Erlang/OTPでは処理が失敗するかもしれない関数は、失敗したことを「例外」ではなく、「戻り値」で表現する。例えば lists:keyfined/3 ではキーが見つからない場合 false を、 file:open/2 では {error, Reason} を返す。

> lists:keyfind(a, 1, [{a, alice}, {b, bob}]).
{a,alice}
> lists:keyfind(c, 1, [{a, alice}, {b, bob}]).
false
> file:open("a", [read,raw]).
{error,enoent}

maybe(A) 型はこれを汎用化したもので、HaskellやScalaなどの言語では標準ライブラリに入っている。処理の成功時は値を {just, _} で包んで返し、失敗時は単に nothing を返す。

walkline.erl
-type maybe(A) :: {just, A} | nothing.

ここでは例として Learn You a Haskell for Great Good! の [Walk the Line] (http://learnyouahaskell.com/a-fistful-of-monads#walk-the-line) を Erlang に移植してみる。養魚場で働くピエールが綱渡りに挑戦するが、バランス棒の左右にとまる鳥に邪魔されるという内容だ。棒の左右にとまった鳥の数の差が3以内であればピエールはバランスを保ち、4以上になるとバランスを崩して落ちてしまう。

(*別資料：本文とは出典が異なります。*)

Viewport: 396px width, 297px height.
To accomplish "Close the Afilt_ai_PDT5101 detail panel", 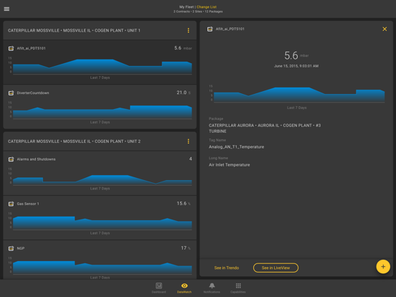I will click(x=385, y=29).
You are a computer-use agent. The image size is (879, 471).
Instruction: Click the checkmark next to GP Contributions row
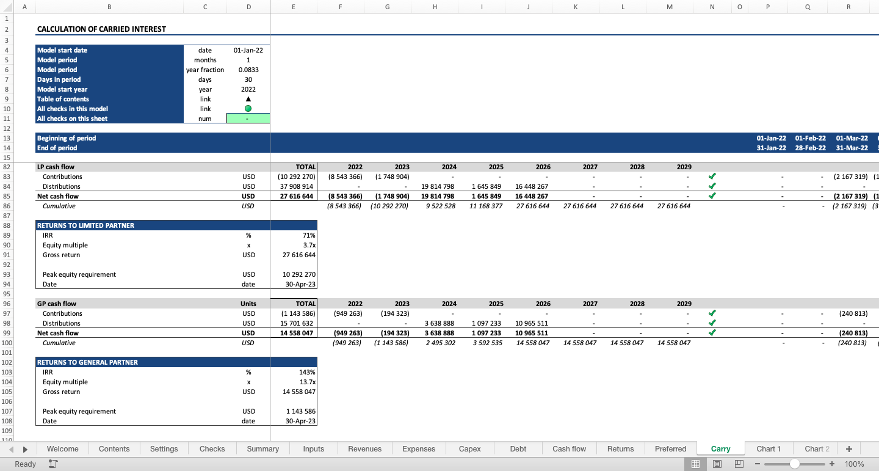[x=711, y=313]
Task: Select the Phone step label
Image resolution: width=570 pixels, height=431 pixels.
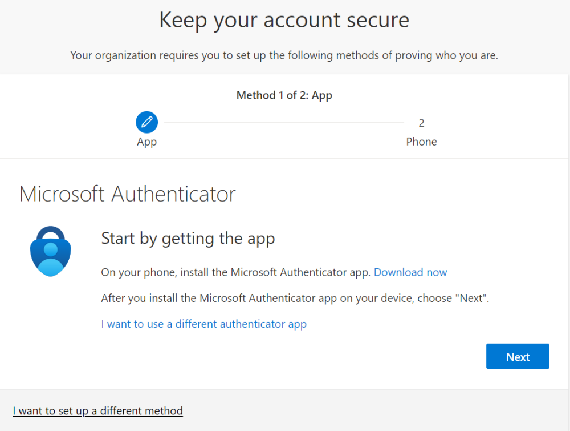Action: click(421, 142)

なお Learn You a Haskell for Great Good! の日本語翻訳版「 すごいHaskell たのしく学ぼう! 」は [こちら] (http://www.amazon.co.jp/dp/4274068854) から購入できる。

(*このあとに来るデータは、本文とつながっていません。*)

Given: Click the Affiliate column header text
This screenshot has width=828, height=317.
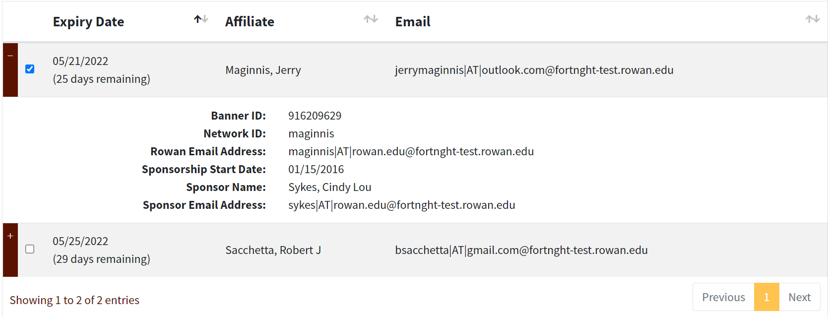Looking at the screenshot, I should 250,22.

まずは型定義。鳥の数を birds 型、バランス棒の状態を pole 型として定義する。

walkline.erl
-type birds() :: integer().
-type pole() :: {birds(), birds()}.

pole タプルの1つ目の値は棒の左側にとまった鳥の数、2つ目の値は右側の鳥の数を表す。

次は関数のスペック。 land_left/2 は棒の左側に鳥が着陸、 land_right/2 は右側に着陸することを表す。

walkline.erl
-spec land_left(birds(), pole()) -> maybe(pole()).
-spec land_right(birds(), pole()) -> maybe(pole()).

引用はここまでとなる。